Tel que se dessine le programme à venir, il y a quelques gros dossiers du trio qui correspondent à l’agenda institutionnel, notamment la mise en oeuvre du Traité de Lisbonne, la préparation d’une stratégie post-Lisbonne, dite UE 2020 et la préparation des futures perspectives financières de l’UE pour la période 2013-2020. En ce qui concerne la stratégie UE 2020, si le Conseil de printemps devait donner lieu au lancement d’une nouvelle stratégie, il semblerait que le retard pris pour mener un débat sérieux sur la question puisse inciter la présidence espagnole à reporter la présentation de cette stratégie lors du Conseil de Juin. A moins que le président permanent Herman Van Rompuy n’entende accélérer les choses lors du Conseil informel sur l’économie de Février 2010 …

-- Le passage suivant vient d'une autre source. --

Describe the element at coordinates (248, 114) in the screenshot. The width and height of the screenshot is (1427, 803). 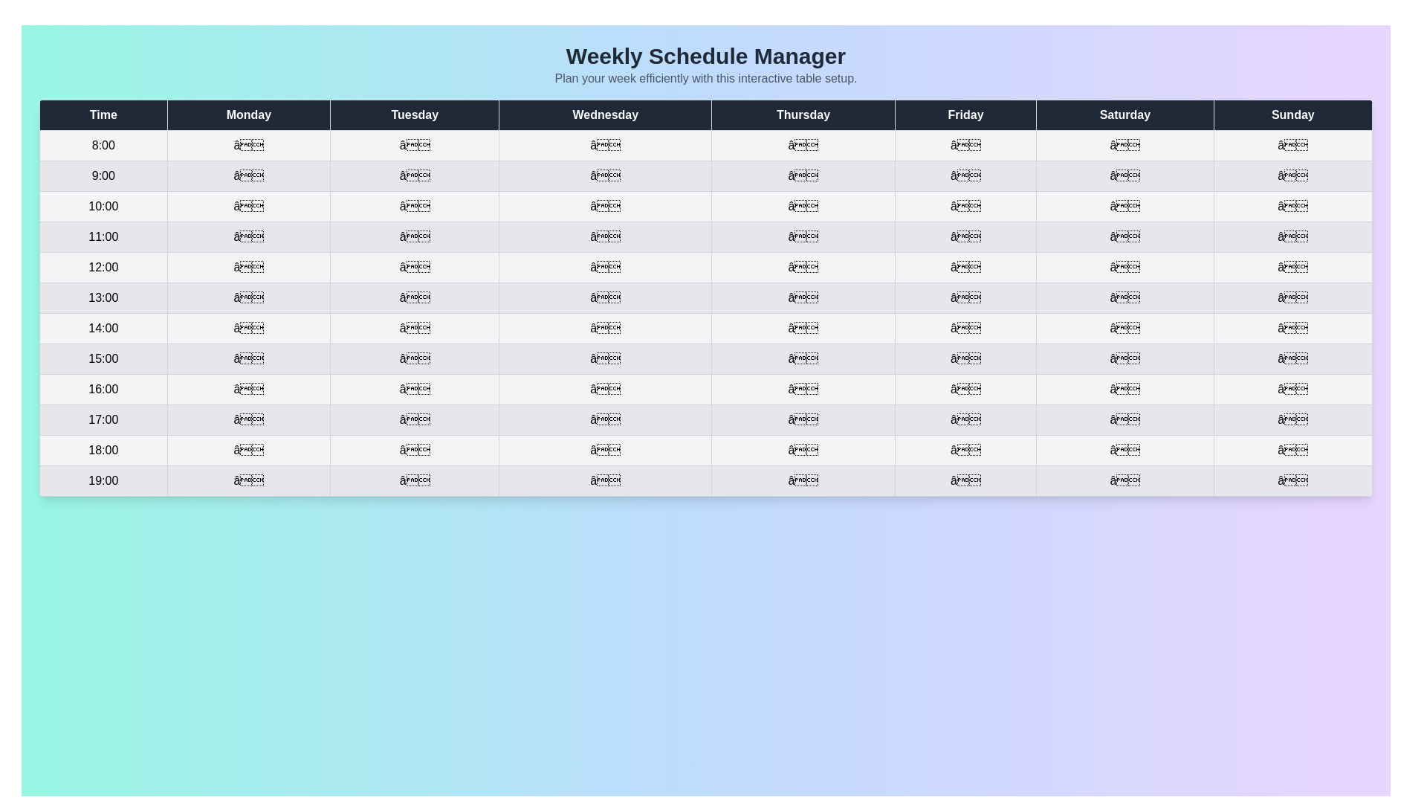
I see `the header of the column labeled Monday to sort it` at that location.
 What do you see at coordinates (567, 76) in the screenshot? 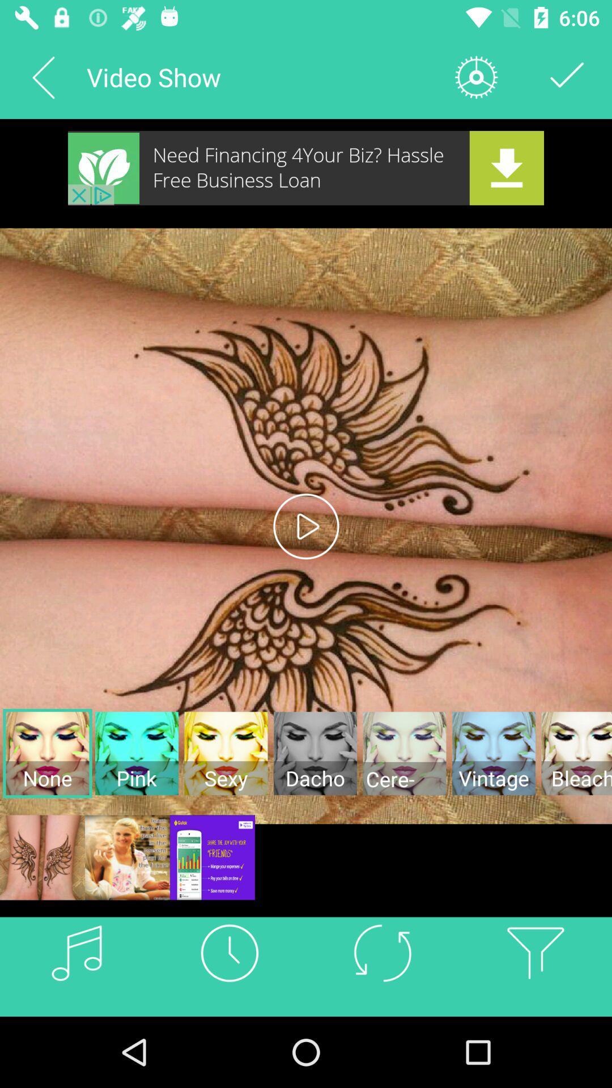
I see `the check icon` at bounding box center [567, 76].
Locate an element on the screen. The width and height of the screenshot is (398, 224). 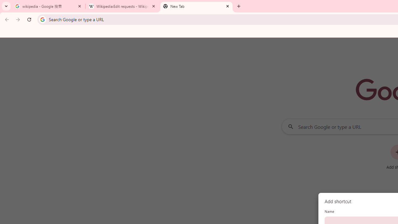
'Back' is located at coordinates (6, 19).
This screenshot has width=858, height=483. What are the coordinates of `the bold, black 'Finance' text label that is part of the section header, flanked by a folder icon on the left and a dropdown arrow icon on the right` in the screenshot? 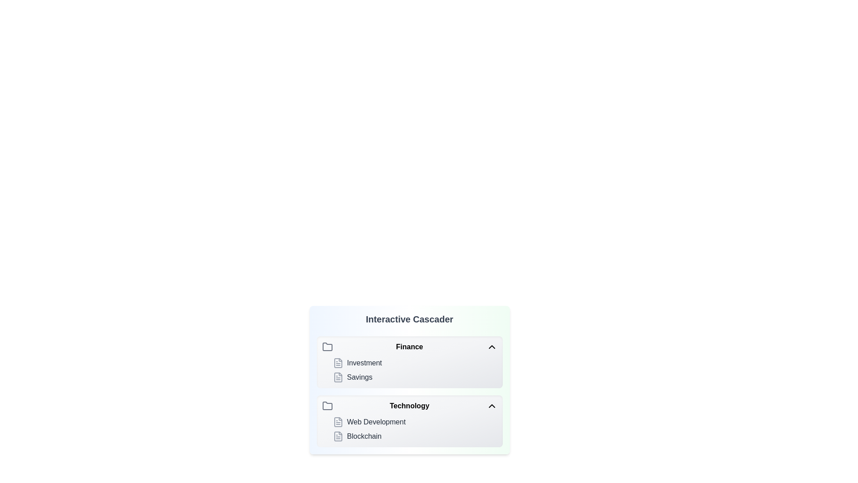 It's located at (409, 346).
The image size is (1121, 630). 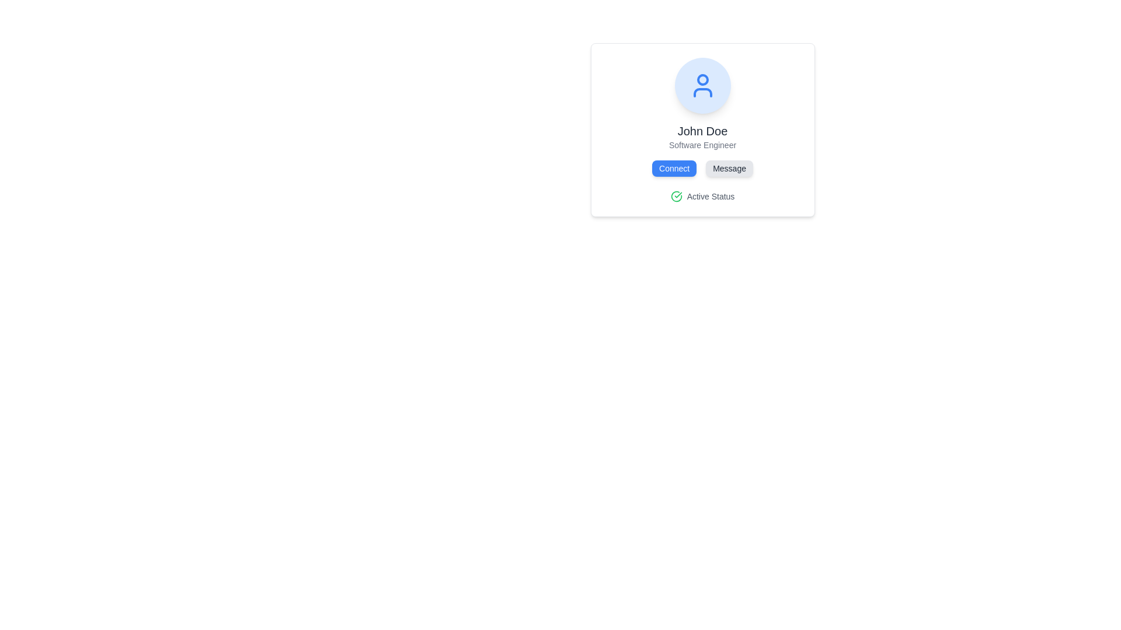 I want to click on the 'Message' button located within the grouped buttons beneath the 'John Doe' name and profession details to write and send a message, so click(x=702, y=169).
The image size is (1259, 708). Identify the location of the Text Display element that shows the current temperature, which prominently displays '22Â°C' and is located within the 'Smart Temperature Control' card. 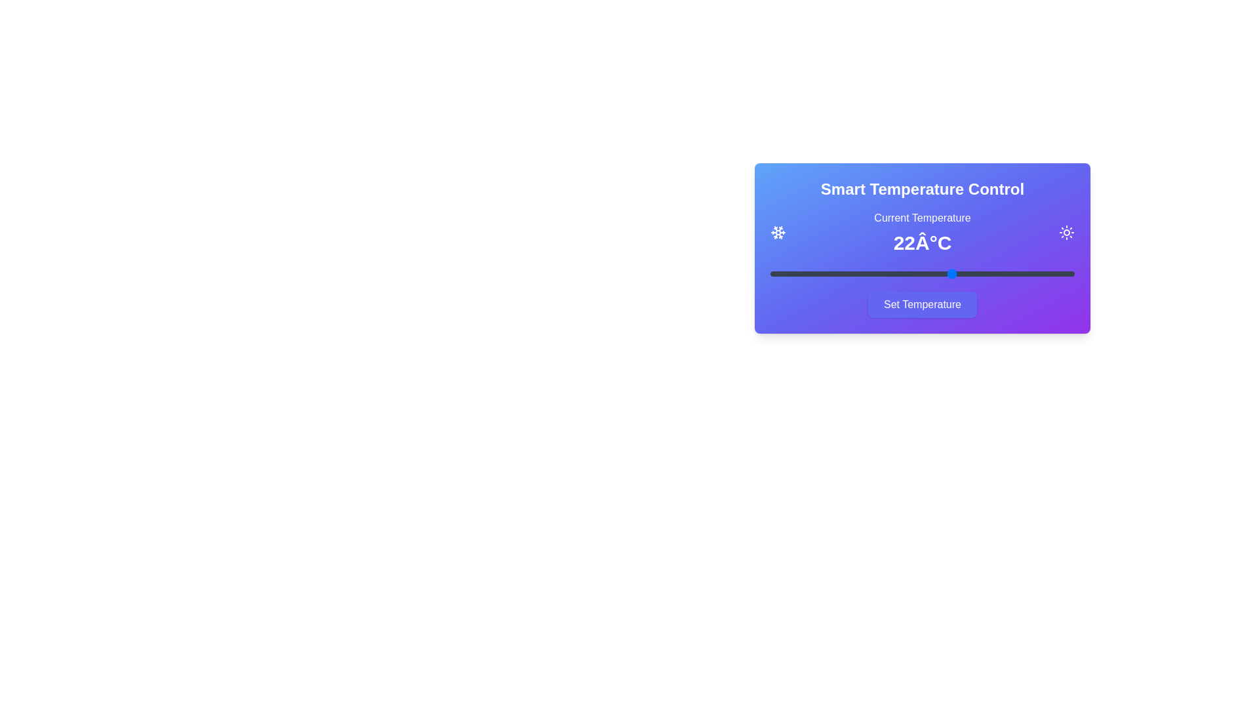
(921, 231).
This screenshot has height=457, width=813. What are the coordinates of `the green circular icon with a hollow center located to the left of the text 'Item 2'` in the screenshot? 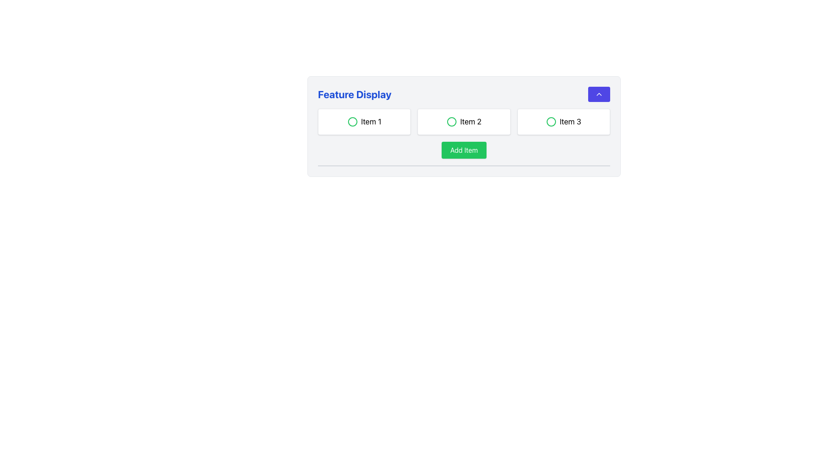 It's located at (451, 122).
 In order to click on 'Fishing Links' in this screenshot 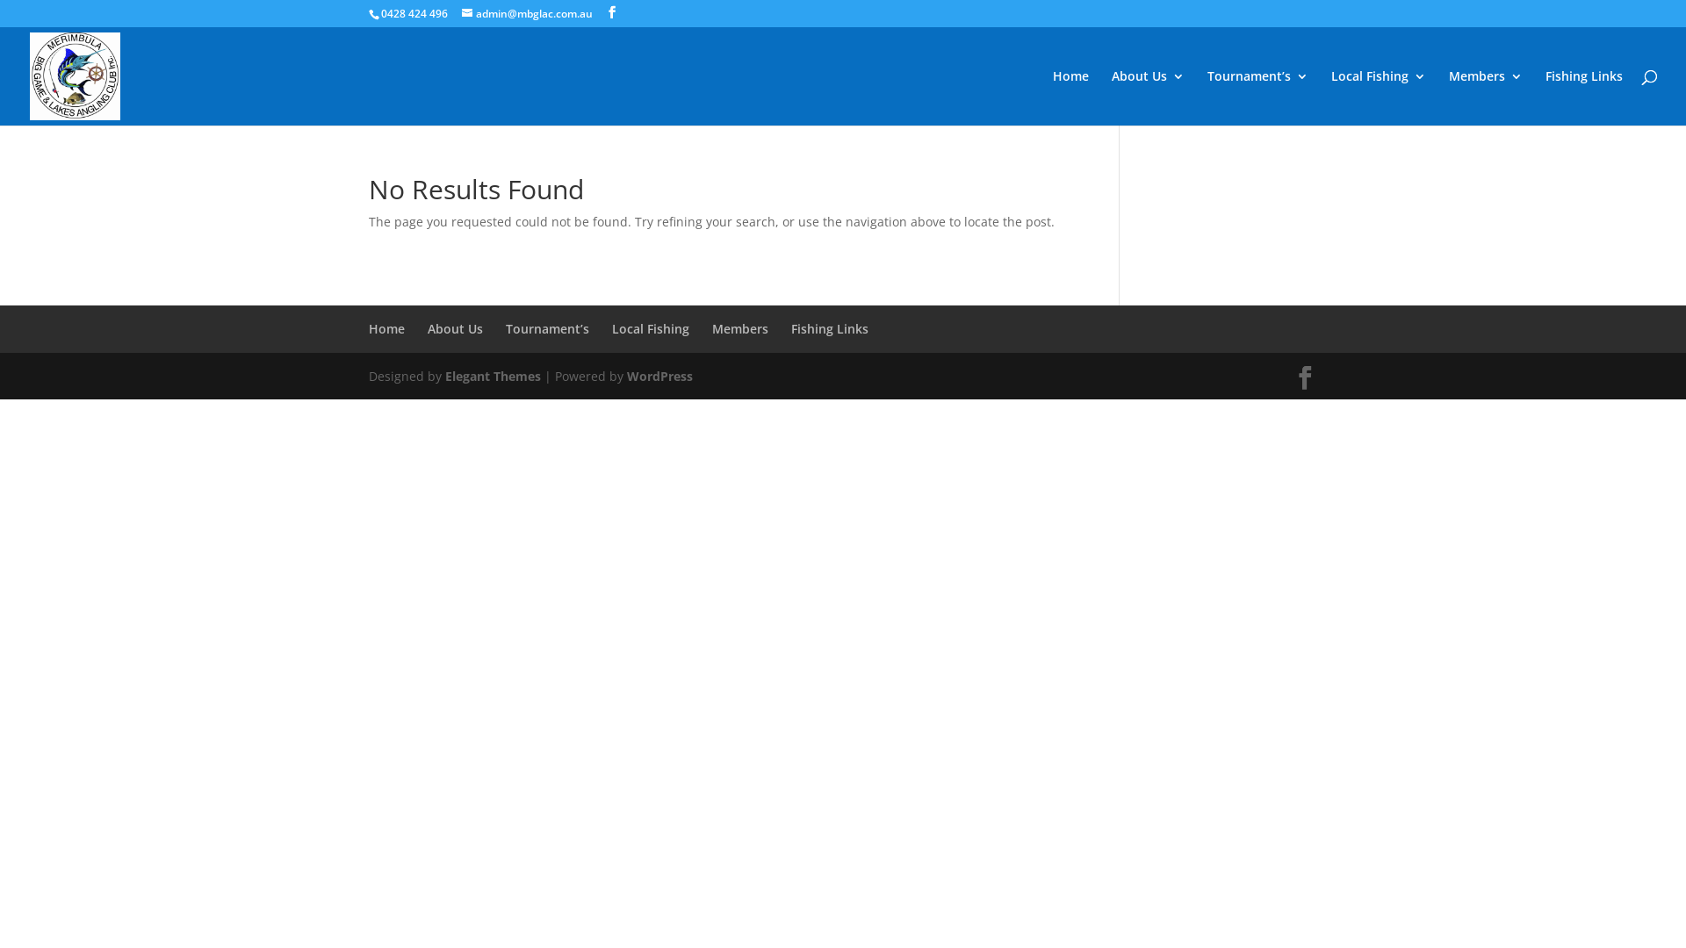, I will do `click(1584, 97)`.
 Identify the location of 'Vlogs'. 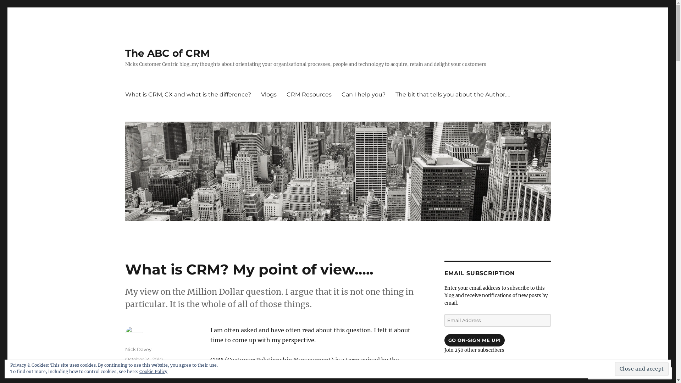
(256, 94).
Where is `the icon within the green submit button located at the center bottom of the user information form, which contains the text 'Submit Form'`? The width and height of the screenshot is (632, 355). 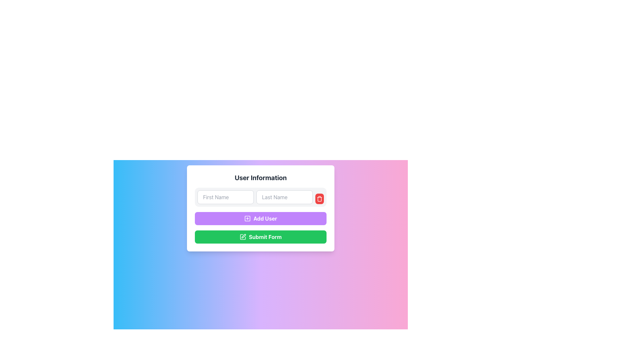
the icon within the green submit button located at the center bottom of the user information form, which contains the text 'Submit Form' is located at coordinates (243, 236).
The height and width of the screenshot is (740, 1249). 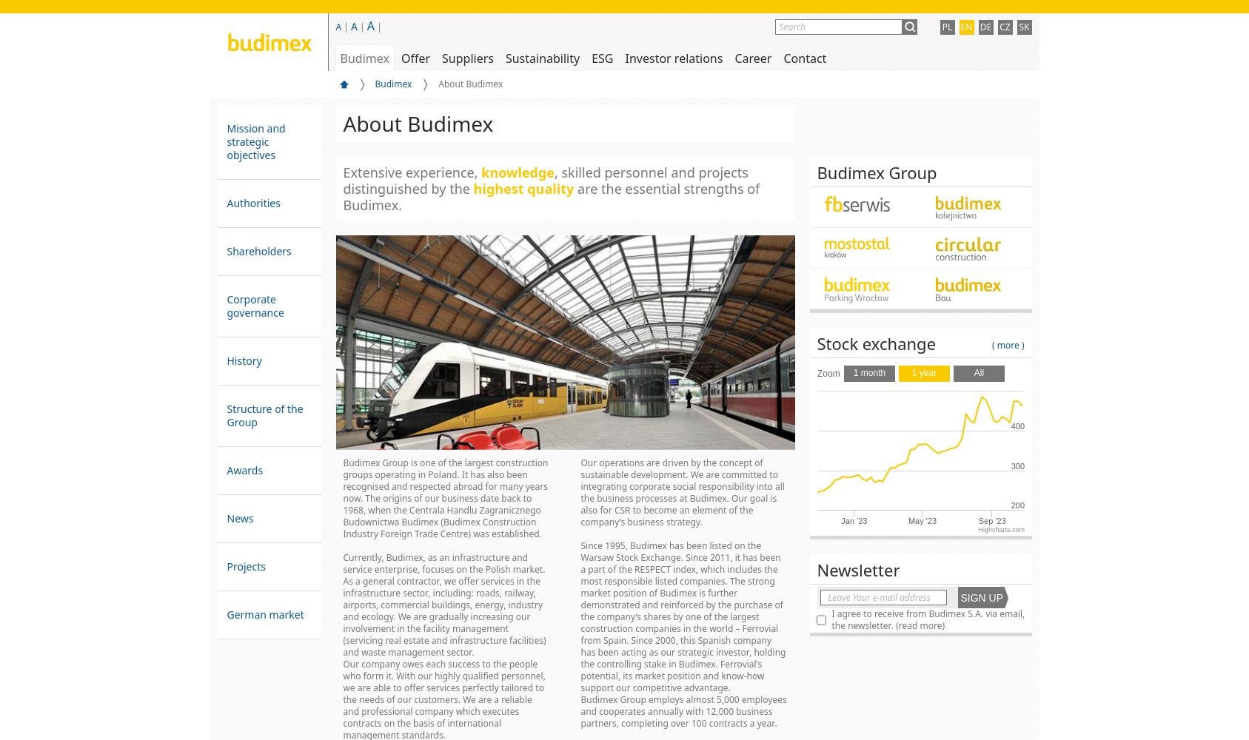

Actuellement on a le sentiment que la Présidence espagnole se montre assez prudente sur les priorités de son programme. En ce qui concerne la mise en oeuvre du Traité de Lisbonne, le gouvernement espagnol entend démontrer que son rôle est d’abord de permettre un bon fonctionnement des nouvelles règles de Lisbonne. Plutôt que d’entrer dans un jeu de concurrence avec les deux nouveaux mandats de Herman Van Rompuy et de Catherine Ashton, le premier ministre espagnol Jose Luis Zapatero et son ministre des Affaires étrangères, Miguel Angel Moratinos, devraient s’efforcer tant que possible de s’effacer pour leur laisser respectivement la place qui leur permettra de s’installer dans le nouveau cadre institutionnel européen. Cependant Zapatero vient d’obtenir de Van Rompuy qu’il puisse participer à certains sommets du printemps 2010, dont le sommet UE-US. Il est sans aucun doute difficile de renoncer aux prérogatives que le Traité de Nice donnait à la présidence tournante de l’Union mais cela montre aussi que les nouvelles règles de Lisbonne incitent les différentes institutions à fonctionner de manière plus collégiale. L’influence du chef de gouvernement de la Présidence tournante sera plus discrète qu’auparavant mais restera déterminante par le biais de son Ministre des Affaires étrangères qui devrait présider le Conseil Affaires générales ou de son représentant permanent à Bruxelles. Il aura un rôle à jouer dans la préparation de l’ordre du jour des réunions du Conseil européen en coordination avec le Conseil Affaires générales. Il aura également, lorsque le président permanent l’y invite, à assurer un rôle de rapporteur des négociations des différentes formations du Conseil et enfin à contribuer à la préparation des conclusions du Conseil européen - en coordination avec le Conseil Affaires générales.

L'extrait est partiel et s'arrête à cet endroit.